# SETUP

In [1]:
pip install torch transformers pandas

Note: you may need to restart the kernel to use updated packages.


In [None]:
%load_ext memory_profiler

# SOFT Voting

## Load Dataset

In [2]:
import os

# Specify the new directory path
new_directory = '/Users/levan/ATENEO MASTERAL/Thesis/Development'

# Change the current working directory
os.chdir(new_directory)

In [3]:
import pandas as pd
from sklearn.model_selection import train_test_split
from transformers import BertTokenizer, BertForSequenceClassification, AutoConfig
import torch
from torch.utils.data import DataLoader, TensorDataset
from sklearn.metrics import accuracy_score, precision_score, recall_score, f1_score, confusion_matrix
import numpy as np

# Adjust file paths to your local system
file_path = 'Corpus/test_data_b.csv'

df = pd.read_csv(file_path)

# Split the data into training and test sets (70-30 split)
train_df, test_df = train_test_split(df, test_size=0.3, random_state=42)

# Extract texts and labels
train_texts = train_df['text'].tolist()
train_labels = train_df['label'].tolist()

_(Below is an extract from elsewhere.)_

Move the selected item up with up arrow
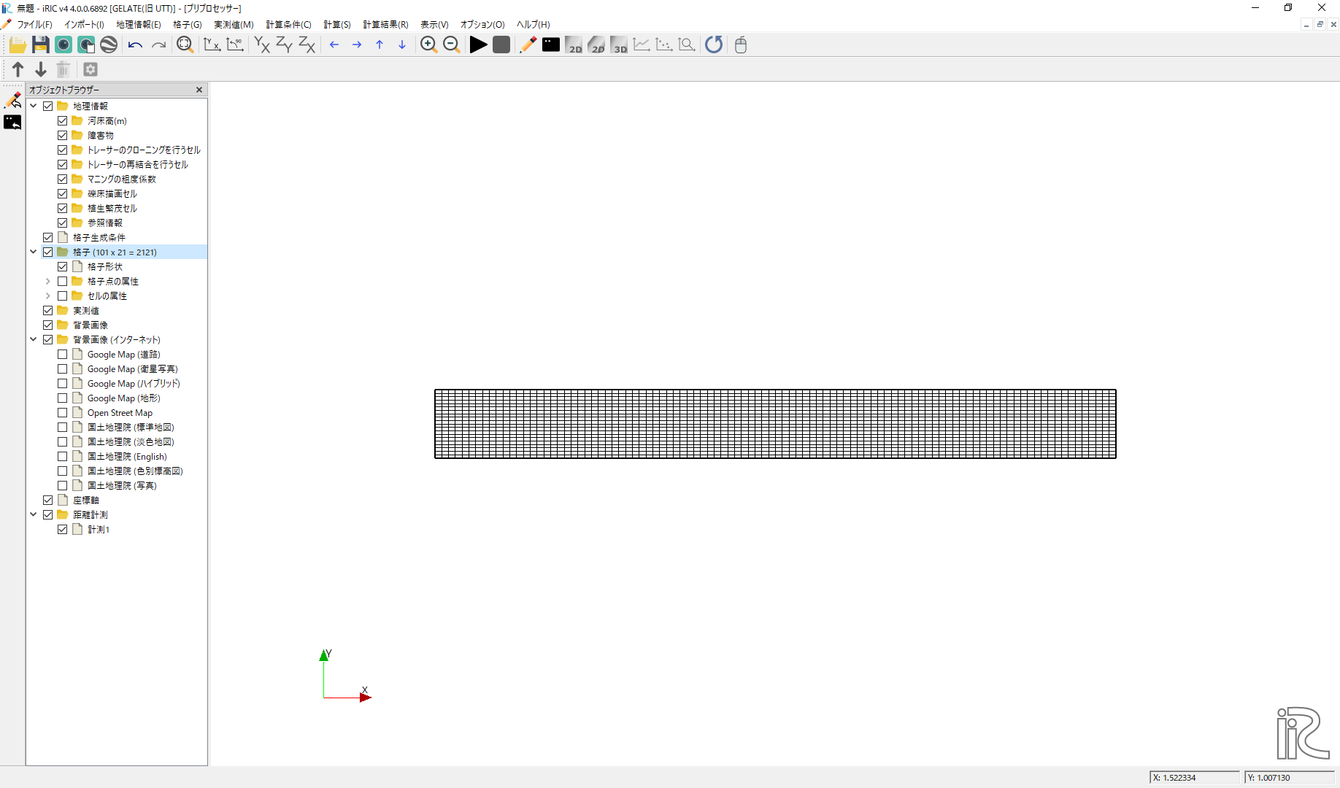The width and height of the screenshot is (1340, 788). tap(18, 69)
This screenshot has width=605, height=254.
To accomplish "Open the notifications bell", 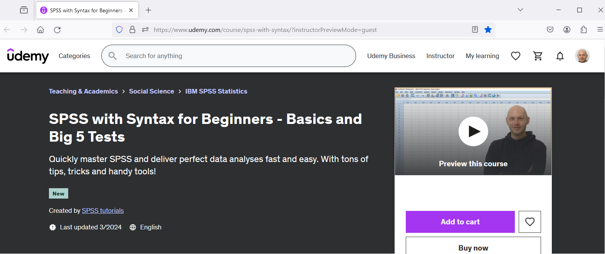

test_texts = test_df['text'].tolist()
test_labels = test_df['label'].tolist()

## Load Models and Tokenizers

In [4]:
def load_model_and_tokenizer(model_path, tokenizer_path, base_model):
    tokenizer = BertTokenizer.from_pretrained(tokenizer_path)
    config = AutoConfig.from_pretrained(base_model, num_labels=2)
    model = BertForSequenceClassification(config)
    model.load_state_dict(torch.load(model_path, map_location=torch.device("mps" if torch.backends.mps.is_available() else "cpu")), strict=False)
    model.eval()
    return model, tokenizer

# Adjust paths to your models and tokenizers on your local machine
model_info = {

    'HateBERT': {
        'model_path': 'BERT models/HateBERT-finetuned.bin',
        'tokenizer_path': 'BERT models/HateBERT-finetuned-tokenizer',
        'base_model': 'GroNLP/hateBERT'
    },
    
    'fBERT': {
        'model_path': 'BERT models/fBERT-finetuned.bin',
        'tokenizer_path': 'BERT models/fBERT-finetuned-tokenizer',
        'base_model': 'diptanu/fBERT'
    },

    'mBERT': {
        'model_path': 'BERT models/mbert-base-uncased-finetuned.bin',
        'tokenizer_path': 'BERT models/mbert-base-uncased-finetuned-tokenizer',
        'base_model': 'google-bert/bert-base-multilingual-uncased'
    }
}

models_and_tokenizers = {name: load_model_and_tokenizer(info['model_path'], info['tokenizer_path'], info['base_model']) for name, info in model_info.items()}

## Apply Tokenization

In [5]:
def texts_to_dataloader(texts, tokenizer, batch_size=32):
    device = torch.device("mps" if torch.backends.mps.is_available() else "cpu")
    encodings = tokenizer(texts, truncation=True, padding=True, max_length=512, return_tensors="pt")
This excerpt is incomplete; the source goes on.